La Motivazione della Corte
Il TAR ha rilevato la rituale notifica della sentenza al Ministero in data 2 aprile 2025 e il suo passaggio in giudicato, attestato dalla cancelleria. Constatato l’inutile decorso del termine di centoventi giorni previsto dall’art. 14, comma 1, d.l. n. 669/1996 senza che l’Amministrazione avesse dato esecuzione al titolo, il Collegio ha accolto il ricorso.
La decisione afferma il principio per cui, accertata l’inottemperanza, il giudice dell’ottemperanza deve disporre l’esecuzione. Il TAR ha condannato il Ministero a dare piena esecuzione alla sentenza nel termine di centoventi giorni dalla comunicazione della decisione. Inoltre, per evitare ulteriori ritardi, ha nominato sin d’ora un commissario ad acta nella persona del Responsabile pro tempore della Direzione Generale per gli Ordinamenti Scolastici, con facoltà di delega.

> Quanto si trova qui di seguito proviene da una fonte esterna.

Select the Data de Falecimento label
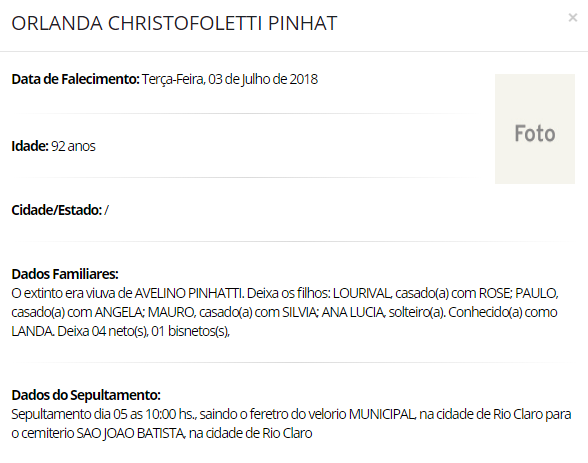Viewport: 588px width, 463px height. pos(75,79)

Questa nomina anticipata rappresenta un meccanismo di pressione volto a garantire l’effettività della tutela. Il commissario, ove il suo intervento si renda necessario, dovrà procedere all’esecuzione entro novanta giorni dalla richiesta della parte interessata, e potrà avvalersi dell’istituto del pagamento in conto sospeso in caso di incapienza dei fondi dedicati. La decisione chiarisce che non spetta alcun compenso al commissario, trattandosi di dipendente pubblico della stessa Amministrazione.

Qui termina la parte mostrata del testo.